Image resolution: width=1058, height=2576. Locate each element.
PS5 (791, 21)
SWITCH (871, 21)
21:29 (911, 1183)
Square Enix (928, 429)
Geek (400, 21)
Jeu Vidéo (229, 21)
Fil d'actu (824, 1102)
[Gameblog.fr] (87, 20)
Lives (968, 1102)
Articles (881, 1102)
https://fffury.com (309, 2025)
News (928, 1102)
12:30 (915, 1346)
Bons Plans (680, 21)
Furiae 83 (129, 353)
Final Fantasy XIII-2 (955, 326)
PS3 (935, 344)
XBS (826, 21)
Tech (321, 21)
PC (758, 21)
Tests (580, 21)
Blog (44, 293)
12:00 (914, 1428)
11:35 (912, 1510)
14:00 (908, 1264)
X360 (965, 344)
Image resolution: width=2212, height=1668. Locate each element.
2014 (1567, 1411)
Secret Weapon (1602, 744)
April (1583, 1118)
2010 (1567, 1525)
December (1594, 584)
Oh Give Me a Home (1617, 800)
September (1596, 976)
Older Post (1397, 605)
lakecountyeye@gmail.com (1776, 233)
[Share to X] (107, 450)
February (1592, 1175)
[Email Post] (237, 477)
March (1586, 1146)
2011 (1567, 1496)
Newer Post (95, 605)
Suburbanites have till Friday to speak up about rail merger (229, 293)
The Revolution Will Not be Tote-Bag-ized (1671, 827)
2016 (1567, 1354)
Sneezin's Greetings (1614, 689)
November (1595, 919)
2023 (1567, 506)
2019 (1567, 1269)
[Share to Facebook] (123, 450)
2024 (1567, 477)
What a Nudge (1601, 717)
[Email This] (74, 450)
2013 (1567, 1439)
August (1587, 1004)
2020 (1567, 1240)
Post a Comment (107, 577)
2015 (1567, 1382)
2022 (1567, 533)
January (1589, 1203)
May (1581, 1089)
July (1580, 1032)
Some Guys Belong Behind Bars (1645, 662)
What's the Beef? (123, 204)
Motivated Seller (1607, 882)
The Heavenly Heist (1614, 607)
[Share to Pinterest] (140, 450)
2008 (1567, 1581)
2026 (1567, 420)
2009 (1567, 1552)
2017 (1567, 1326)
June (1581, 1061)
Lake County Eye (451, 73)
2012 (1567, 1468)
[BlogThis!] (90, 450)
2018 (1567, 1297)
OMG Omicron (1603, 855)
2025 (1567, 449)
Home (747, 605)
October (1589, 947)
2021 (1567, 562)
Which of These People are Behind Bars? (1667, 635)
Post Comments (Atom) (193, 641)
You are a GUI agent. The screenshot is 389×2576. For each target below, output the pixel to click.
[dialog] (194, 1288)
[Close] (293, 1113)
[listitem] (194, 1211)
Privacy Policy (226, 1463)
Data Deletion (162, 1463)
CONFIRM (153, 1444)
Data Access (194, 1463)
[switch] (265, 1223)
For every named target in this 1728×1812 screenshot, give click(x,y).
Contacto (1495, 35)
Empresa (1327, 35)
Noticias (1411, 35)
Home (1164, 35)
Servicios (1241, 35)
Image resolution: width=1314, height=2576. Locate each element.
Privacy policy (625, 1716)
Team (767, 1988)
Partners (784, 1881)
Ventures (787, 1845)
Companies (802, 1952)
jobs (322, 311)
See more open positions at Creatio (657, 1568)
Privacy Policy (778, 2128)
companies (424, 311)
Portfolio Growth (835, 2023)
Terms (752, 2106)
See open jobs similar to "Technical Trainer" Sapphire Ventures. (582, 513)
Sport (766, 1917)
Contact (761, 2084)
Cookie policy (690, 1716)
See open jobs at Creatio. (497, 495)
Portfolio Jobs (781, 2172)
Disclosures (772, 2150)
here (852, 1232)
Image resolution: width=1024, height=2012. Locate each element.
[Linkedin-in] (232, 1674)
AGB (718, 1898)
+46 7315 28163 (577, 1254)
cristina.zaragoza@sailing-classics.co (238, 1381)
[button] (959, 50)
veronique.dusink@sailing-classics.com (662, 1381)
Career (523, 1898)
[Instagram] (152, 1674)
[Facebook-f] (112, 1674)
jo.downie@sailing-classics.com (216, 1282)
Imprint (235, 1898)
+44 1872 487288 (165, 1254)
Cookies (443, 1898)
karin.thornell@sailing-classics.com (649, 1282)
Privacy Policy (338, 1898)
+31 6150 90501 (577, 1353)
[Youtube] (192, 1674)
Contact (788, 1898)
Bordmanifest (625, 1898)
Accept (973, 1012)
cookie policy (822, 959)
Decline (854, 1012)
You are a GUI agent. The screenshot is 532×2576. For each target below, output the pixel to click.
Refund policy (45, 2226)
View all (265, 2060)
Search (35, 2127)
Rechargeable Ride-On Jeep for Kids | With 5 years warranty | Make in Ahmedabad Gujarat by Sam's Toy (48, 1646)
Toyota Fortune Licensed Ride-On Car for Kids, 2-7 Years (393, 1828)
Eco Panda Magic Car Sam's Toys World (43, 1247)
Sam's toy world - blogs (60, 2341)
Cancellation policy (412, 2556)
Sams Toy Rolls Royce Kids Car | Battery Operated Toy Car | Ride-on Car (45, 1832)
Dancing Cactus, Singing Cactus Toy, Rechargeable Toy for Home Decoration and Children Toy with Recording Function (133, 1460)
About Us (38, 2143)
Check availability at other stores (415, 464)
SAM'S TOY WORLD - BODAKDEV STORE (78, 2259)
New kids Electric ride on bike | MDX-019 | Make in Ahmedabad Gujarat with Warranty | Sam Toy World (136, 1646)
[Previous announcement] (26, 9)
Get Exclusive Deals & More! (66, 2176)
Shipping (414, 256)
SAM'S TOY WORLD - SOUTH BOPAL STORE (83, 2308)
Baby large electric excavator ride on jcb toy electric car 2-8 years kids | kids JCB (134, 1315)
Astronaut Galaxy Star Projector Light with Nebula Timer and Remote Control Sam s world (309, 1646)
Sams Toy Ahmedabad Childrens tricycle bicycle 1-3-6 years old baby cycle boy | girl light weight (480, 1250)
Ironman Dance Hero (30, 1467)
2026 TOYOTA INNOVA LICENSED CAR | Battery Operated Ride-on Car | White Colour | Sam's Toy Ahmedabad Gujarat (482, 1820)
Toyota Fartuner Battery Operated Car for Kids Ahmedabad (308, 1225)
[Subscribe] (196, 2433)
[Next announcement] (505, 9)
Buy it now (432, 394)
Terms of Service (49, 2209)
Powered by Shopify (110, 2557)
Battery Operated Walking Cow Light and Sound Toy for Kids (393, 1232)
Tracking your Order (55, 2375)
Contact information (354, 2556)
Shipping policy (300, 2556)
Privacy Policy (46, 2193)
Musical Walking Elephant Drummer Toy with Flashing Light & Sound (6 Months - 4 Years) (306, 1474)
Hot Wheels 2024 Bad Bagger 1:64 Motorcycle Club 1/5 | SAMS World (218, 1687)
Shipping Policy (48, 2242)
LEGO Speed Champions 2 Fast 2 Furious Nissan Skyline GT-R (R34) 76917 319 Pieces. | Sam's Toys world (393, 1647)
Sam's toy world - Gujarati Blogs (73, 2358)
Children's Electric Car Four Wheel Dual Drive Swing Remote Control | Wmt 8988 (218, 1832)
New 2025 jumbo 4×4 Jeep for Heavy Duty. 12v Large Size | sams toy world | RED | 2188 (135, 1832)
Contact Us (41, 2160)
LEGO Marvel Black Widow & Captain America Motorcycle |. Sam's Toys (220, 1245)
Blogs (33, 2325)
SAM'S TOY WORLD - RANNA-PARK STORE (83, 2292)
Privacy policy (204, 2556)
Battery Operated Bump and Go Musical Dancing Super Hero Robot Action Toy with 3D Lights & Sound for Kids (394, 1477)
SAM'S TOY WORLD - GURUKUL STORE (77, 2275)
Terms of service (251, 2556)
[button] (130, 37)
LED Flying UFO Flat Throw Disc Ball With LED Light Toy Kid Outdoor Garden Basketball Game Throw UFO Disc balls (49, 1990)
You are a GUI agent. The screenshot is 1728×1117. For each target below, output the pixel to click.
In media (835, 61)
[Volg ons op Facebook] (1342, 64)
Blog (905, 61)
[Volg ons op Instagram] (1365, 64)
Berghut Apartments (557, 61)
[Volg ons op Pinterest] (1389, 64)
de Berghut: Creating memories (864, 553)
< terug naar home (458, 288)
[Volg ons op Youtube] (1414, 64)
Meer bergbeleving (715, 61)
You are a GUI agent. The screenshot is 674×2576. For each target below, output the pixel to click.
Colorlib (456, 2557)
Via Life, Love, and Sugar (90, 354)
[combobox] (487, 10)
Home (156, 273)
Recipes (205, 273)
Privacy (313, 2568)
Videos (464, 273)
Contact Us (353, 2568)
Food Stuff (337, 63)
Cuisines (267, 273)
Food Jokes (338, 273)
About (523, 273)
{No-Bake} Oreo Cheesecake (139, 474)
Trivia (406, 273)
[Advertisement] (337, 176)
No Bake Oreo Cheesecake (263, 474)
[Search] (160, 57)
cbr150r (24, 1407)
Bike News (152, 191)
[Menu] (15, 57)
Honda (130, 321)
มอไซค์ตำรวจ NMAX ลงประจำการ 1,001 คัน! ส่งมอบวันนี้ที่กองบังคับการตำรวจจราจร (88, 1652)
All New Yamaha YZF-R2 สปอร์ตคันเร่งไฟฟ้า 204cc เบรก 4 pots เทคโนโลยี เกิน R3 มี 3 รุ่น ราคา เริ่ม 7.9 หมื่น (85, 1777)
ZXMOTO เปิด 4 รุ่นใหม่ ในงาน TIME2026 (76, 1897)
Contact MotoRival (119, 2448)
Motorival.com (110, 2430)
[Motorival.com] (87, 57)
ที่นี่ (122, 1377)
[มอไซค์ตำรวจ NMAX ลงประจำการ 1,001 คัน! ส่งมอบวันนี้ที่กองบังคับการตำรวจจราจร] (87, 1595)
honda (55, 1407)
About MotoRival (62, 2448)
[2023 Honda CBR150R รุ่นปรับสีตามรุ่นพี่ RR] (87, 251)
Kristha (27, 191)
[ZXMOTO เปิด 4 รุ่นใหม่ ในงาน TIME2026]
* * * *
* _REQUIREMENT_: All lines from the one that has "Bike News (152, 191)" through the end of the material above should be returned exactly; omit the rest.

* _SOLUTION TO THE PROBLEM_:
Bike News (152, 191)
[Menu] (15, 57)
Honda (130, 321)
มอไซค์ตำรวจ NMAX ลงประจำการ 1,001 คัน! ส่งมอบวันนี้ที่กองบังคับการตำรวจจราจร (88, 1652)
All New Yamaha YZF-R2 สปอร์ตคันเร่งไฟฟ้า 204cc เบรก 4 pots เทคโนโลยี เกิน R3 มี 3 รุ่น ราคา เริ่ม 7.9 หมื่น (85, 1777)
ZXMOTO เปิด 4 รุ่นใหม่ ในงาน TIME2026 (76, 1897)
Contact MotoRival (119, 2448)
Motorival.com (110, 2430)
[Motorival.com] (87, 57)
ที่นี่ (122, 1377)
[มอไซค์ตำรวจ NMAX ลงประจำการ 1,001 คัน! ส่งมอบวันนี้ที่กองบังคับการตำรวจจราจร] (87, 1595)
honda (55, 1407)
About MotoRival (62, 2448)
[2023 Honda CBR150R รุ่นปรับสีตามรุ่นพี่ RR] (87, 251)
Kristha (27, 191)
[ZXMOTO เปิด 4 รุ่นใหม่ ในงาน TIME2026]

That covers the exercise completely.